Fred Bear standing over a bull caribou taken on the Little Delta in Alaska in 1959 with a recurve bow, Trad Hunters Legend Hunts

Fred Bear and the Little Delta Caribou He Dropped with One Arrow

The year was 1959. Fred Bear flew north on an Alaska Airlines flagship out of Seattle and did not look back.

A Gravel Bar a Hundred Miles from Fairbanks

The destination was the interior. A gravel bar about a hundred miles from Fairbanks where bush pilot Thom McIntyre set his Super Cub down with the kind of precision that only comes from a man who has done it a thousand times in country that does not forgive the ones who have not. This place had a name among the men who hunted it. The Little Delta. And it was exactly what Alaska has always been for the men willing to get far enough into it to find out. Beautiful. Vast. Wild in a way that reminds a man of his actual size in the world.

Fred was not the first one in. Bud Ray and a party of seven had come in by relays in the days before, the only way into country like this when the sole option is a bush plane that can carry so much and no more. By the time Fred arrived the camp already had stories. Jack Albright and Keith had each put down a fine caribou with their arrows and the details of those hunts were waiting to be told around the fire.

But Fred had not come all this way to hear stories. He had come to make one.

Sharp Broadheads and the Work of Disappearing

The next morning started the way every serious hunt starts. Practice. Fred and Bud Gray worked through a session with their 65 pound Kodiak bows, driving blood tipped arrows into targets and getting the feel of the weapon back in their hands after the travel. Sharp broadheads were not a suggestion on the Little Delta. They were a requirement. Fred knew this the way all experienced bowhunters know it. The bow is only as good as what is on the end of the arrow, and up here that meant razor heads honed until they would shave hair.

Then came the work of disappearing.

Camouflage clothing. Greenery on the hat. And for the face, the old trick learned from the Indians, charcoal applied to the skin to kill the shine that gives a man away at the worst possible moment. Not exactly dressed for the city.
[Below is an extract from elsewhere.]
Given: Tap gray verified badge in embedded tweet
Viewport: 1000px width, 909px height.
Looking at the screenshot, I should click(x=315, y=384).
But perfectly dressed for the country he was about to walk into.

Into the Tundra

He set out into the tundra.

The Little Delta in the fall is a world that moves. Caribou feeding on deer moss in the flats. Antlers glimpsed above a ridgeline. The tundra carpeted in purple as far as a man could see. It is country where game appears regularly enough that finding it is not the challenge. Closing the distance with a bow across open ground where the wind shifts without warning and the animals have eyes built for exactly this kind of exposure is the challenge. And it is a real one.

The first stalk did not work out.

Fred maneuvered downwind on a big caribou feeding contentedly in the flats. The bull had lain down to rest and the conditions looked right. Fred worked in carefully, closing the distance the way he always did. Patient. Deliberate. Reading every shift in the air. But when he straightened up to shoot the caribou lunged to its feet and the swift arrow narrowly missed. The bull wasted no time in going elsewhere.

A Miss Is Not a Crisis

Fred continued on.

That is the thing about Fred Bear in the field. A miss was not a crisis. It was information. The hunt was not over because one stalk fell apart. It was just not done yet.
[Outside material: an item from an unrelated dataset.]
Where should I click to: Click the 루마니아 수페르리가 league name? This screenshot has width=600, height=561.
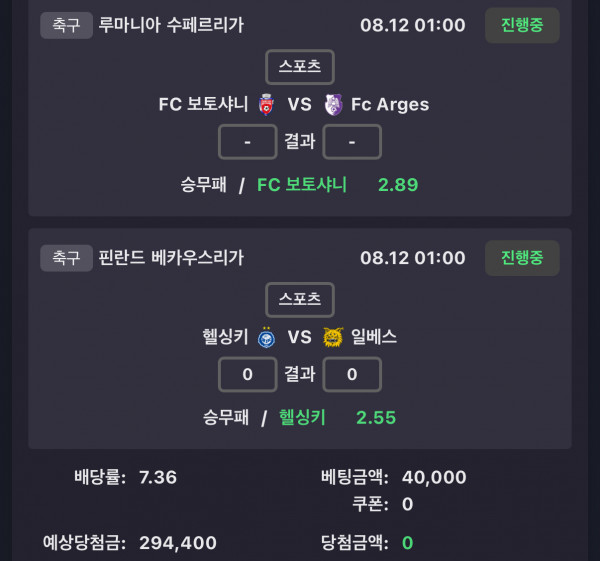(171, 25)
A short distance further he found another bull working through clumps of willow. The caribou was suspicious. Could not quite make out what it was seeing in the brush. Caribou are notoriously shortsighted and Fred used every yard of cover the willows offered before he ran out of it. He took his chance and sent the arrow.

One Arrow, Clean Through

The shaft arced through the air and passed completely through the bull.

The caribou ran off without fully understanding what had just happened. Fred followed carefully, staying just close enough to keep the animal moving without pushing it into a panic. A wounded animal pushed too hard will travel miles. Pushed gently, with patience, it will often stop within a few hundred yards.

This bull traveled only that far before collapsing on the far side of a stream.

The Hide, the Antlers, and the Long Walk Back

Fred pulled on his hip boots, grabbed a length of driftwood to help him negotiate the swift glacial current, and crossed to where the bull had gone down. Cloudy. Light drizzle falling the way it does in the interior when the season is turning. He took a moment to admire the animal before getting to work. The hide and antlers proved a full load on their own. He returned with help to bring the rest of the meat in.

Back at camp the bow hunters compared notes the way hunters always do after a day in country that asked something of all of them. Glen St. Charles had taken a fine caribou out of the tundra. Bud Gray had worked the mountain and come back with a story of his own. The Little Delta had been generous to the men willing to put in the miles and earn what it offered.

Another Chapter in a Story Still Far from Finished

That evening around the fire on a gravel bar a hundred miles from Fairbanks, with caribou meat in the pan and the dark pressing in close around the light, Fred Bear sat with the quiet satisfaction of a man who had gone to the hard country with a stick bow and come back with what he came for.

The Little Delta in 1959. One caribou. One arrow that passed clean through. And a hunt that added another chapter to a story that was still a long way from finished.